On Monday, President Barack Obama repealed former President George W. Bush's executive order restricting federal money from going to most forms of stem cell research.
“The fact that President Obama is willing to once again say to the rest of world that we will be the beacon for cures and hope is encouraging,” said Sen. Claire McCaskill (D-Mo.) in a prepared statement.
Meanwhile, Rep. Christopher Smith (R-N.J.) called Obama "the abortion president" and organized an event to protest.
Steven Teitelbaum, a Washington University professor of immunology and pathology, told the St. Louis Post-Dispatch that "the message here is that science no longer has to be politicized."
But for Missouri, the end of the federal restrictions will not end the state fight over funding. After the Amendment 2 passed in 2006, allowing most forms of stem cell research, there continues to be attempts to legislate funding for stem cell research.
"This is now allowing the use of taxpayer money against the will of many pro-life taxpayers who are opposed to this research," Sam Lee told the Post-Dispatch. Lee is head of the pro-life group Campaign Life Missouri.

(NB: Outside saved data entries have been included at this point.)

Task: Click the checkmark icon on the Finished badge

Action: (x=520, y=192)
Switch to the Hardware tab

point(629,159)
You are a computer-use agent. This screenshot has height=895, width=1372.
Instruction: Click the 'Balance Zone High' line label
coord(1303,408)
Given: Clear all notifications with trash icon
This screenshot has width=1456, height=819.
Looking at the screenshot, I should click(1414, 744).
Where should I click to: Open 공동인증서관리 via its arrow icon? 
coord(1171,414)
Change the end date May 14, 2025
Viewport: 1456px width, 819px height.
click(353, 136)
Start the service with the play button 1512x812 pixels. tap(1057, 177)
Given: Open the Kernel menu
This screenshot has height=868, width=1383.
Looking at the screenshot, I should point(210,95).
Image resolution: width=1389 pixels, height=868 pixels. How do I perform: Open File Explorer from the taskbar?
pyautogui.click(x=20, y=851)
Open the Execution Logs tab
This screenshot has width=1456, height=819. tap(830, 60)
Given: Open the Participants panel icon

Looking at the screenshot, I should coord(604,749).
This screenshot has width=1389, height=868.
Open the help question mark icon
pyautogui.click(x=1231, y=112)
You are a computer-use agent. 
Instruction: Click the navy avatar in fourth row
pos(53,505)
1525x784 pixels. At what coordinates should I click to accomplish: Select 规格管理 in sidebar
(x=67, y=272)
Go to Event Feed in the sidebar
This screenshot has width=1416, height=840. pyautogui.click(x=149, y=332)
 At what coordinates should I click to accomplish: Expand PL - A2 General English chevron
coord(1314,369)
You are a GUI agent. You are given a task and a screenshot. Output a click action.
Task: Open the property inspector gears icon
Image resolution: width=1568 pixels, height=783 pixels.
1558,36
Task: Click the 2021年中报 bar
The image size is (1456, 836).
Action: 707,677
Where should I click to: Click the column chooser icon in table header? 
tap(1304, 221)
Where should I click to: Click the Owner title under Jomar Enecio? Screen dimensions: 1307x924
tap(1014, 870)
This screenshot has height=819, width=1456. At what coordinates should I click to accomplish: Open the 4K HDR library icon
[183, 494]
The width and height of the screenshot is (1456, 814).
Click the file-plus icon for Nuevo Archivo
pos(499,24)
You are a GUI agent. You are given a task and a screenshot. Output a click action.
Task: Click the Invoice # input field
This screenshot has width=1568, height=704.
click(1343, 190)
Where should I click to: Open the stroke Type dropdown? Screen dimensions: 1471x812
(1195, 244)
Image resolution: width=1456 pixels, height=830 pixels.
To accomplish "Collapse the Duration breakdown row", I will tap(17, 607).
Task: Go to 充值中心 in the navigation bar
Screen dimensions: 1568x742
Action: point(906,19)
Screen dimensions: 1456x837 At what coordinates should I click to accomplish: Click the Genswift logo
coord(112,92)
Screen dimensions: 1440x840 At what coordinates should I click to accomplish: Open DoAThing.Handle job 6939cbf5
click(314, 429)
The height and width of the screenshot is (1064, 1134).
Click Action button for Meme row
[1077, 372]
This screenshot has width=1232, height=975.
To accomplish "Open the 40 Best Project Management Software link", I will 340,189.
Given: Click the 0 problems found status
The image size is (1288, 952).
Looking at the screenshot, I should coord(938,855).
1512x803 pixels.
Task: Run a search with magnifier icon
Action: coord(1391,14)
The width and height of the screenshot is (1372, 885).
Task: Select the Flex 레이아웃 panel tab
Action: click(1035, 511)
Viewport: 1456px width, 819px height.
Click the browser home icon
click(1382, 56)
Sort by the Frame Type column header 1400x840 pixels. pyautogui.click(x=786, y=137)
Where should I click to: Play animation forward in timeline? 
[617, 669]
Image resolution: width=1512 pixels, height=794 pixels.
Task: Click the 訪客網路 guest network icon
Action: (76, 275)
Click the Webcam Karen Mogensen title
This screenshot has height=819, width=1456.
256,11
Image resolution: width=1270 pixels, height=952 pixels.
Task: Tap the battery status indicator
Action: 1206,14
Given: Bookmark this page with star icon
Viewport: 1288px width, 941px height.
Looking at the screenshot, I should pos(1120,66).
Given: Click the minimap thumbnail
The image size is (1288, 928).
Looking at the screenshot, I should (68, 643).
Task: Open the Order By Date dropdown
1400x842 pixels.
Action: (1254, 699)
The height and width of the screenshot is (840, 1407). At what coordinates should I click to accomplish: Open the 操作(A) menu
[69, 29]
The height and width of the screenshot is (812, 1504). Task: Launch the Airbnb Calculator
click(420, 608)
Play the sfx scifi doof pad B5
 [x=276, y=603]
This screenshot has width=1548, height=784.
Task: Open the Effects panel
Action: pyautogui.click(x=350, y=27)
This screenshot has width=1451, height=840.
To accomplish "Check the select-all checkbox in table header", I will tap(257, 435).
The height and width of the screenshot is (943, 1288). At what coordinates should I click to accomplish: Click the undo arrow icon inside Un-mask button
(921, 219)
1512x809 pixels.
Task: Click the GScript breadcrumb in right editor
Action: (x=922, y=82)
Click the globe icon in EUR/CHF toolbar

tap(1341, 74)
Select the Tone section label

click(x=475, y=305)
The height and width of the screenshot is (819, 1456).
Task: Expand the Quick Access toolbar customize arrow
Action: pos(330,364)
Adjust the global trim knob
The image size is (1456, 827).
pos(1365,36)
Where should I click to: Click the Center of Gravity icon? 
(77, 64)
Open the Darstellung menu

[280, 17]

Donn Rubin, chairman for the Missouri Coalition for Lifesaving Cures, which supports embryonic stem cell research, told the Post-Dispatch that the measure was important, but would not end the fight in Missouri.
"While the federal announcement is an important, positive step, patients, their families and others who care about the search for cures must remain alert to ongoing threats at the state level," Rubin said in a written statement.
How do you feel about the end of the executive order on stem cell research? Do you think the renewal of federal funding will hurt attempts to curtail state spending on research?